Hoy conocí la "Papelería Montserrat". Sí, hoy es 2012, el último día que ese lugar tuvo sus puertas abiertas al público y artículos a la venta, fue en 1997; pero parece estar exactamente igual que el día que cerró, exceptuando la capa de polvo que cubre los objetos que en ella habitan. Entonces, las cosas más nuevas que hay, tienen quince años; más o menos los mismos años que hace que yo escribía con letra manuscrita.  Había olvidado qué complicado y qué lindo es trazar rizos y oleajes picados sobre la blancura del papel.


La letra manuscrita está en vías de extinción. En vías de extinción escribir las palabras completas en un solo trazo para luego hacer volar la pluma sobre ellas, como si fuera un pájaro que se posa sólo por un momento para marcar los puntitos sobre las íes, las rayas veloces sobre las tés.


En la Papelería Montserrat hay un teléfono de disco, igual al que había en mi casa cuando yo era niña. Recuerdo el sonido del disco girando, las manos hábiles de mi mamá marcando los números, el cable retorcido como la espiral de un cuaderno que podía estirarse; el auricular que se detenía fácilmente entre la oreja y el hombro mientras se ocupaban las manos en otra cosa (como escribir algún recado con manuscrita).


Yo creo que en ese tiempo todavía no se inventaba, como el speed dial, la prisa; porque para marcar los 8 dígitos que se usaban, uno tardaba casi tanto como lo que hoy tardamos en hacer una llamada completa. Hoy hay tantos números de teléfono que, cuando pocos dígitos, marcamos diez.

La Papelería Montserrat fue la primera que hubo en el barrio de la colonia Xotepingo, en Coyoacán. La atendían las hijas de la mismísima Montserrat, de una familia catalana que vino a dar a México huyendo de la guerra. Vendían infinidad de cosas: cuadernos de todo tipo, libros de contabilidad (de cuando la contabilidad también era manuscrita); sobres con bordes de franjas rojas y verdes (o azules y rojas), para mandar cartas por correo aéreo, con timbres. Cartas que tardaban días o semanas en llegar a su destino mientras la vida transcurría. Hoy dejamos de poner atención al transcurso de la vida porque vivimos para enviar y recibir mensajes instantáneos.

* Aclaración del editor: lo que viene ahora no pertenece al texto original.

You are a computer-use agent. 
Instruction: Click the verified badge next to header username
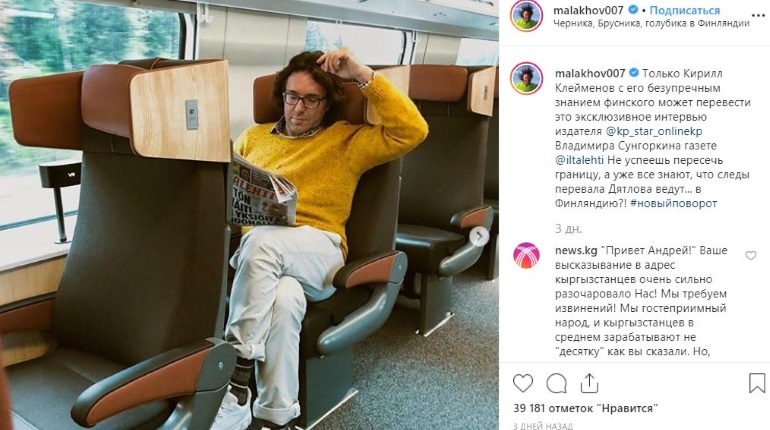[x=633, y=10]
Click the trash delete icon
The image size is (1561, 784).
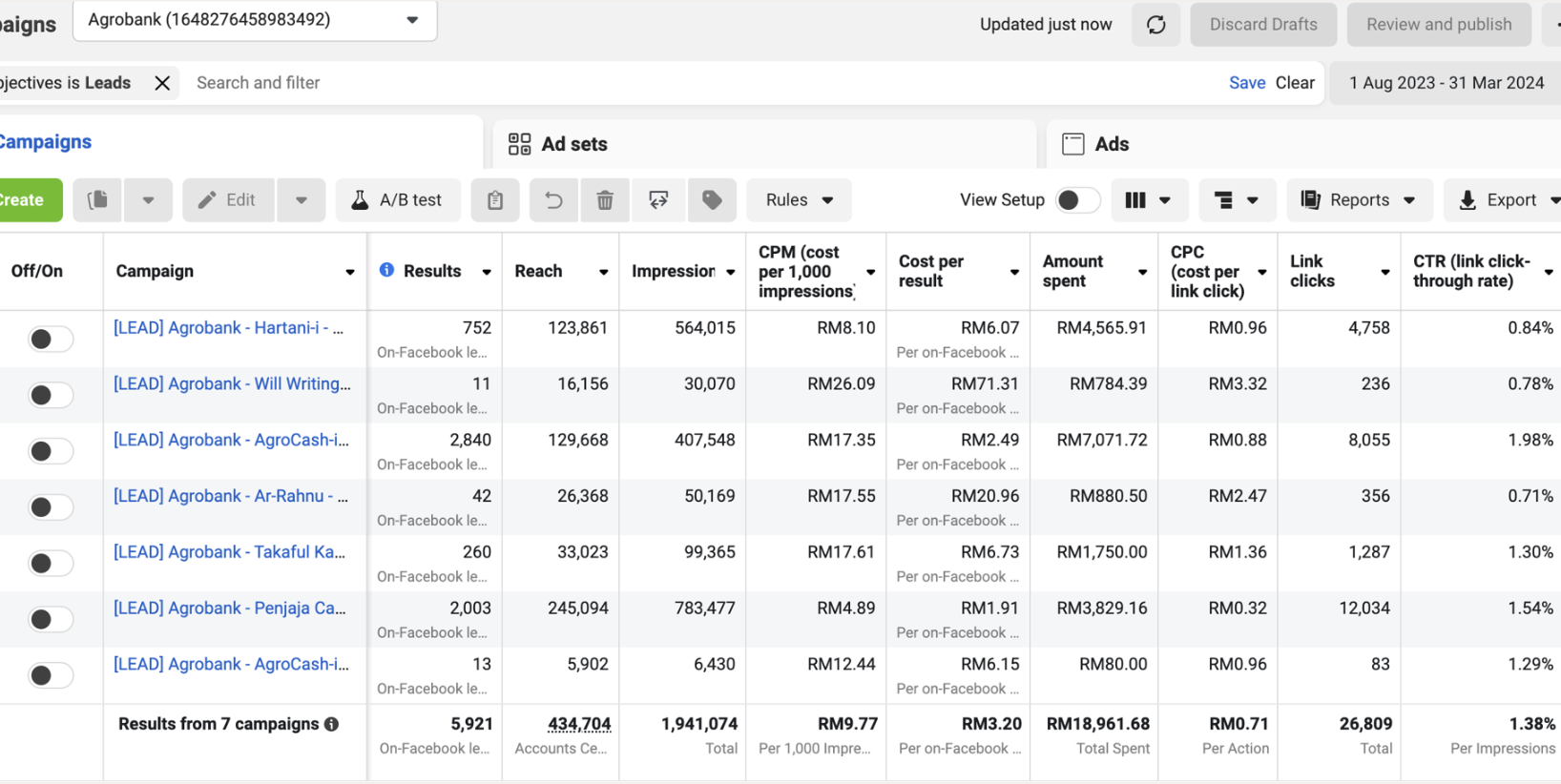click(x=605, y=200)
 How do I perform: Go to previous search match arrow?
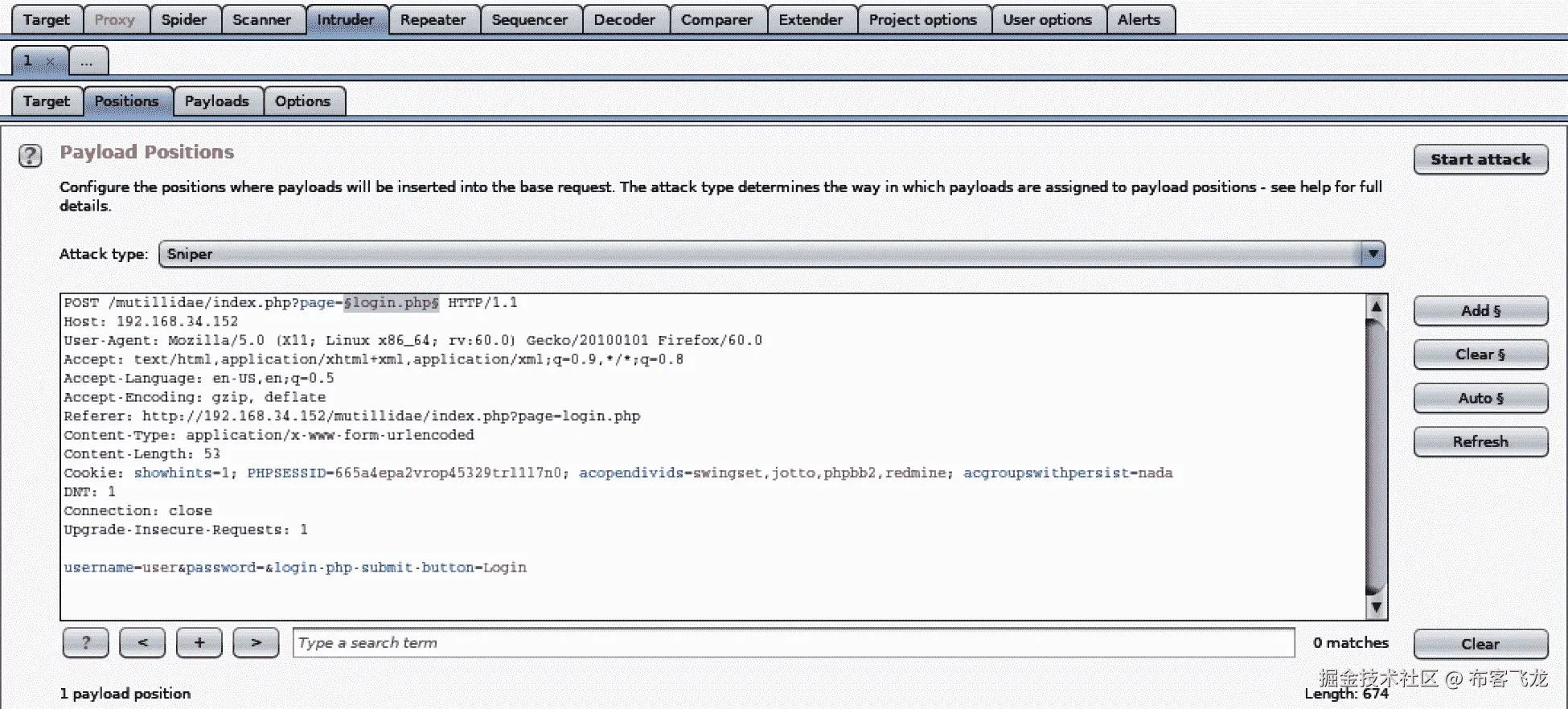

Cuando no existían postits de banderitas, para señalar alguna página en un libro, se usaban unos clips metálicos (que por cierto no eran desechables) forrados por unas micas de colores. Se los podía comprar empacados en cajitas de cartón (que tampoco eran desechables). También se vendían monografías en blanco y negro del sistema óseo con dibujos que parecen estar hechos a mano (todavía no existían monografías a color). Estampas con la información esencial que en primaria y secundaria debía saberse acerca de las criptógamas y las fanerógamas; acomodadas en cajoncitos de madera hechos a la medida de las estampas.

En los estantes también se siente la historia cotidiana del barrio acomodada en cajitas de cartón, junto a las esferas de unicel para hacer maquetas del sistema solar, y la memoria colectiva de 20 centavos; la memoria de una familia en el exilio. Historias de amores en peligro de extinción, de dolores pasados que explican el presente y que nos acarician el futuro, un futuro colectivo que poco a poco olvida lo que era “arrastrar el lápiz”, que olvida lo que vale hacer las cosas con calma.

El tiempo en ese lugar parece haberse congelado resistiendo a los embates de la modernidad. No sin la ayuda de su guardián, el que fue marido de Montserrat, quien atesora el lugar y los objetos que contiene como si fueran lo único que queda de su matrimonio.

Y se entiende, uno quisiera que el lugar se quedara así, honrando la cotidianidad preciada que alguna vez pasamos por alto, la que dimos por hecho que siempre sería, hasta que de repente nos damos cuenta que se ha esfumado y la hemos perdido. Hemos perdido pausas, hemos perdido nostalgias, instantes que parecían insignificantes, pero que sumados construían comunidad. Instantes para detenerse a mirar a la muchacha linda que atendía la papelería y saber su nombre.

¿Cuánto resistirá la Papelería Montserrat vs. La Modernidad Voraz? ¿Se irá todo a la basura junto con las olas manuscritas y sus gaviotas de acentuar? ¿Será que olvidaremos cómo se escribe a mano? ¿Qué pasará con el vínculo que existe entre nuestro corazón imperfecto y los textos que producimos?

 Isidro Ferrer

            Yo quisiera que la caligrafía manuscrita no se extinguiera.